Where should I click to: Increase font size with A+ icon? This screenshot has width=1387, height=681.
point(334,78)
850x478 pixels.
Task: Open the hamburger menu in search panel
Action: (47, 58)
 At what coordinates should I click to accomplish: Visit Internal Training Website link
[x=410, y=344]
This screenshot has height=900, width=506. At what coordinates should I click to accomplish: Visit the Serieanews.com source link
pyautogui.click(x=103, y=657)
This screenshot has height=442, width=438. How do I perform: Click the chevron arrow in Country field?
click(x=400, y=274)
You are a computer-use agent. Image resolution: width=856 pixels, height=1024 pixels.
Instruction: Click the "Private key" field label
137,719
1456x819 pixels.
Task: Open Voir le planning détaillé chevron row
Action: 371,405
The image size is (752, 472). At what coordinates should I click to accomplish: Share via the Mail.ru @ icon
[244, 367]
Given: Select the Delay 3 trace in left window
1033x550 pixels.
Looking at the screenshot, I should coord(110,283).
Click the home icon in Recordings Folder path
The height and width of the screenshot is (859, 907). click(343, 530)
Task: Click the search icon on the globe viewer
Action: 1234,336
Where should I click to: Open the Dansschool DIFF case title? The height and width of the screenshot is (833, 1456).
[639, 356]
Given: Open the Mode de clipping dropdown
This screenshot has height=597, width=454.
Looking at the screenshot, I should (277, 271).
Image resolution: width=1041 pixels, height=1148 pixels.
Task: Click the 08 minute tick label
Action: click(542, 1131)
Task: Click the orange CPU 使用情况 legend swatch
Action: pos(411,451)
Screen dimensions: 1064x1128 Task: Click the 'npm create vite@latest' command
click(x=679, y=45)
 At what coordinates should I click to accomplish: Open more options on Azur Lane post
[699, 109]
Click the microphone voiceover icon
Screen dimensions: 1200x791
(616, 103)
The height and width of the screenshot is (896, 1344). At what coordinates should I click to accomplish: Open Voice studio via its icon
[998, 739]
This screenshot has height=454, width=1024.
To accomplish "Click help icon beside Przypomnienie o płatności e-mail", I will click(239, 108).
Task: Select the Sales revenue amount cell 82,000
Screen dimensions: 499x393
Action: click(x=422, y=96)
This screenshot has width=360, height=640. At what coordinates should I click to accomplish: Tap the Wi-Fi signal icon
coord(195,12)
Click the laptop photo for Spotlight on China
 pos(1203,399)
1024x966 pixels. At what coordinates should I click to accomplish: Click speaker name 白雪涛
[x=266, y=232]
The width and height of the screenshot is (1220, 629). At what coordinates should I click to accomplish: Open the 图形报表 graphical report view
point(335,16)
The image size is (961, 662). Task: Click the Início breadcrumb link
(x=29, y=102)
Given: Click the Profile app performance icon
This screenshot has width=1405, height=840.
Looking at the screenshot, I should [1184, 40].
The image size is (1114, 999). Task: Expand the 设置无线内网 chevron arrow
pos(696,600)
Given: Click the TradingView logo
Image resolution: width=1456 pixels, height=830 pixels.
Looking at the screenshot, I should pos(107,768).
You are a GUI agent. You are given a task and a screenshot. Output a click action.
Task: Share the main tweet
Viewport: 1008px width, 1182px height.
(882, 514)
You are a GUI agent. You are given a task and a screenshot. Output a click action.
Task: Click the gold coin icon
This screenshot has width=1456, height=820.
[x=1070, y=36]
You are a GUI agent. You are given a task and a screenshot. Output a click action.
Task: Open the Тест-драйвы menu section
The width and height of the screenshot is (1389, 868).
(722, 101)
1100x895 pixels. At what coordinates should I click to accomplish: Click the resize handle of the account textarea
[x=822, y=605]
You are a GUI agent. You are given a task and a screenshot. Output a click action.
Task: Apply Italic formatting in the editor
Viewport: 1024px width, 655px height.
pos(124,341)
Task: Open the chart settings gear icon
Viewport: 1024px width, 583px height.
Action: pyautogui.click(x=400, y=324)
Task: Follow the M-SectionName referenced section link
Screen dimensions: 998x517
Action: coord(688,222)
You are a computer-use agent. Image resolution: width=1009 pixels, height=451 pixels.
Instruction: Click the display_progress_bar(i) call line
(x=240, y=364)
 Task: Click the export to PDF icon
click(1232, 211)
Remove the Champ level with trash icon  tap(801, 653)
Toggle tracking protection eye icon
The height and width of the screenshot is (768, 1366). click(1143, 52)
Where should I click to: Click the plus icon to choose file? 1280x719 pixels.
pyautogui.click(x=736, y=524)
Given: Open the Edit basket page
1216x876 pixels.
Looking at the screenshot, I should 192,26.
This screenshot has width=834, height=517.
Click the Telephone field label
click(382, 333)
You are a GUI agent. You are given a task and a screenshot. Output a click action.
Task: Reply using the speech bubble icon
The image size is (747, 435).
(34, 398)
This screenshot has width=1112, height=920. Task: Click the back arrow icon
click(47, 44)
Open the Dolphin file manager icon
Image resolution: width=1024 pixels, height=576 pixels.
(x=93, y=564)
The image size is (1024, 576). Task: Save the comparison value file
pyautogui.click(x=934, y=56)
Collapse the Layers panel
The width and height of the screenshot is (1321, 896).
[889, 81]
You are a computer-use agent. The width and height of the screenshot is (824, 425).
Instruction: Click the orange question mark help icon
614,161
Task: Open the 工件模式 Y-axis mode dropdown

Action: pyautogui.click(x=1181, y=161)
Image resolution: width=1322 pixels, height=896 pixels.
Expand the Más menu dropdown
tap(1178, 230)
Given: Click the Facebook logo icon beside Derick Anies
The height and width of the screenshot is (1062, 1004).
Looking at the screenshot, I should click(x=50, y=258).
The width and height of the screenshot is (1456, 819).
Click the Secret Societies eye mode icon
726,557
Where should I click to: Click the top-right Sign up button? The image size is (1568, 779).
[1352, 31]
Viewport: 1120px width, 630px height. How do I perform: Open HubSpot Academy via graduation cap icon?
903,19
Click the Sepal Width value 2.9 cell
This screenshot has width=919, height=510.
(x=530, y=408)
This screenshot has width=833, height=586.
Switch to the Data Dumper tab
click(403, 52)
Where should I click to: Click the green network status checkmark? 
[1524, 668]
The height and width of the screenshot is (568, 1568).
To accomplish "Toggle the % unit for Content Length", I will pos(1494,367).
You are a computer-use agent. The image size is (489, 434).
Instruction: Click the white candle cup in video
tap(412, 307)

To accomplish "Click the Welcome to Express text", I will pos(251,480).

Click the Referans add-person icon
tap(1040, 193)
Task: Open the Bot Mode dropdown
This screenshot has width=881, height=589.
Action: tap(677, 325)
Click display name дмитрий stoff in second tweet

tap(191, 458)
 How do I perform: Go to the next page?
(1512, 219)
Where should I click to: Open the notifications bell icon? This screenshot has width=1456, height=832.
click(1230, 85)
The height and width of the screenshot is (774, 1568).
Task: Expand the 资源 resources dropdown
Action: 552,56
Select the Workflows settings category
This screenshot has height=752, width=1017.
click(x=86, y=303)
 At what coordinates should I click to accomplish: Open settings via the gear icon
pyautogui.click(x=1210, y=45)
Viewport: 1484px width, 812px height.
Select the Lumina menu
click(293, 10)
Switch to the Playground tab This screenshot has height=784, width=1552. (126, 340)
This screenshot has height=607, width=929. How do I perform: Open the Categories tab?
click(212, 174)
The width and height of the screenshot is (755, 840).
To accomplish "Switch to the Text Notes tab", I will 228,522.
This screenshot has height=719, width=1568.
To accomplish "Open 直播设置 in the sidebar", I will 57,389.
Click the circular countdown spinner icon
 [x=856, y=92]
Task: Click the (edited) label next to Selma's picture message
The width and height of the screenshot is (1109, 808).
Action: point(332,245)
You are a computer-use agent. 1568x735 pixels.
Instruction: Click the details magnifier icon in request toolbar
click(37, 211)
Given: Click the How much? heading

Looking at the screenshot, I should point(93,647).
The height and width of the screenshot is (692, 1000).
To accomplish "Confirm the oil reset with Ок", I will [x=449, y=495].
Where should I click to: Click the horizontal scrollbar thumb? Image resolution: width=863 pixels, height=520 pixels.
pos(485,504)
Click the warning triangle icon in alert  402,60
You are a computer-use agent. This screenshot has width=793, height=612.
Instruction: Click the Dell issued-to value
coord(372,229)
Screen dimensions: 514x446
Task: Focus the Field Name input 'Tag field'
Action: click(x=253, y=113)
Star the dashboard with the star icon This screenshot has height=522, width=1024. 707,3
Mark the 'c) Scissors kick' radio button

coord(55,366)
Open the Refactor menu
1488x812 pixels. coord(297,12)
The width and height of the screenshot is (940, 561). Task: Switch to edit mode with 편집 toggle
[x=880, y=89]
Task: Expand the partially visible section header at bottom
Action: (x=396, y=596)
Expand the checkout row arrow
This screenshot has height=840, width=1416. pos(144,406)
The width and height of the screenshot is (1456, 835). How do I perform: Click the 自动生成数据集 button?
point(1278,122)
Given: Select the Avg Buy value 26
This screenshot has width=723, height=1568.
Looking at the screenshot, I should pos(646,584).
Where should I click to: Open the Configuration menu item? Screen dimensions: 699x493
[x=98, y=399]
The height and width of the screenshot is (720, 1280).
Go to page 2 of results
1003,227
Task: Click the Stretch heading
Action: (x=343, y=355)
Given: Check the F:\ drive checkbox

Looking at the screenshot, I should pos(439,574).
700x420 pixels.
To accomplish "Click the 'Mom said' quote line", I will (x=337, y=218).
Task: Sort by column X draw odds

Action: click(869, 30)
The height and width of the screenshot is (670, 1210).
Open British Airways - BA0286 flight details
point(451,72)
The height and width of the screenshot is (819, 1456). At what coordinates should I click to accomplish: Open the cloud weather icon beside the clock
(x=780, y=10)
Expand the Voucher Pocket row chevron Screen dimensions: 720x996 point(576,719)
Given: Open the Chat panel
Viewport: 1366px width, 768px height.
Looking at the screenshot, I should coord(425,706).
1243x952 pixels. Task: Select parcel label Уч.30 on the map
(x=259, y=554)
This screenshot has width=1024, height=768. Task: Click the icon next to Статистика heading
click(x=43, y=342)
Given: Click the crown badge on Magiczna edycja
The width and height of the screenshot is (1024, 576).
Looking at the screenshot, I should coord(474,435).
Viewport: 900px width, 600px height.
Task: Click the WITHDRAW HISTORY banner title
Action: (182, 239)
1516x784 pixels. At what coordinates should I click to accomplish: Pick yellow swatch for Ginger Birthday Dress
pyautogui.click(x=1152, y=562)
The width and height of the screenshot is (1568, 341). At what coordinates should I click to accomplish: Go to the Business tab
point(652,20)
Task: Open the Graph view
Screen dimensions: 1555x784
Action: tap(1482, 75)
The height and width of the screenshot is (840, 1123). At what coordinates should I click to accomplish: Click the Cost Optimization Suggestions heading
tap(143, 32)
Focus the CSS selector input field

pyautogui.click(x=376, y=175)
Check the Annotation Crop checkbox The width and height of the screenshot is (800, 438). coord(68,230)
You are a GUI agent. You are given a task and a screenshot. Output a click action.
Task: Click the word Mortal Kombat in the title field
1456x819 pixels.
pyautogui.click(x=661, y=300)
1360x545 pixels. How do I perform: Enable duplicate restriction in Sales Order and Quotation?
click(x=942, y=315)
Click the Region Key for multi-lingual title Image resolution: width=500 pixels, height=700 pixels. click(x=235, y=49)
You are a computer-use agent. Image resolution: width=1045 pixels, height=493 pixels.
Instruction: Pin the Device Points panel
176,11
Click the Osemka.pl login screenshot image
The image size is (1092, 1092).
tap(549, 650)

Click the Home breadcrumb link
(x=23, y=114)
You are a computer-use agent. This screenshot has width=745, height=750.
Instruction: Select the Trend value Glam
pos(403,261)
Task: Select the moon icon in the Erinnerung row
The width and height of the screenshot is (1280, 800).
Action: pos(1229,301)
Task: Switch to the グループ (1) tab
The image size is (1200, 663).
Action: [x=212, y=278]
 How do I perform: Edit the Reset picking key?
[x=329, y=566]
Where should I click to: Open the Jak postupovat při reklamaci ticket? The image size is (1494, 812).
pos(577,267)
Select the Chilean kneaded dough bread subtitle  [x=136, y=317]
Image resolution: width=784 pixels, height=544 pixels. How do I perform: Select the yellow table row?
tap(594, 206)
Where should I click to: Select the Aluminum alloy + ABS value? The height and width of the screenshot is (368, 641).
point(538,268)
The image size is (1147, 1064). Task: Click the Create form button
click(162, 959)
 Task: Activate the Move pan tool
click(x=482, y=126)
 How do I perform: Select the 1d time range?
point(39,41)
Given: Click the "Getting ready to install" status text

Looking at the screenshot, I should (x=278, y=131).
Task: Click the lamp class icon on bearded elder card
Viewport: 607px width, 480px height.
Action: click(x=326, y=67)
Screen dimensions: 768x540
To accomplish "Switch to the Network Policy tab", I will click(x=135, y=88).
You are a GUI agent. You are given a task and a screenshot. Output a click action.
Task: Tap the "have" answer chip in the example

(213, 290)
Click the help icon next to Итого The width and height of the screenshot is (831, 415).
══════════════════════════════
## [Do this]
Pick out each line in the records above that contains the word "Viewport" and copy those lines.

## [Problem solution]
Viewport: 1008px width, 1182px height.
Viewport: 1024px width, 655px height.
Viewport: 1024px width, 583px height.
Viewport: 1120px width, 630px height. How do I perform: Open HubSpot Academy via graduation cap icon?
Viewport: 1484px width, 812px height.
Viewport: 1366px width, 768px height.
Viewport: 900px width, 600px height.
Viewport: 607px width, 480px height.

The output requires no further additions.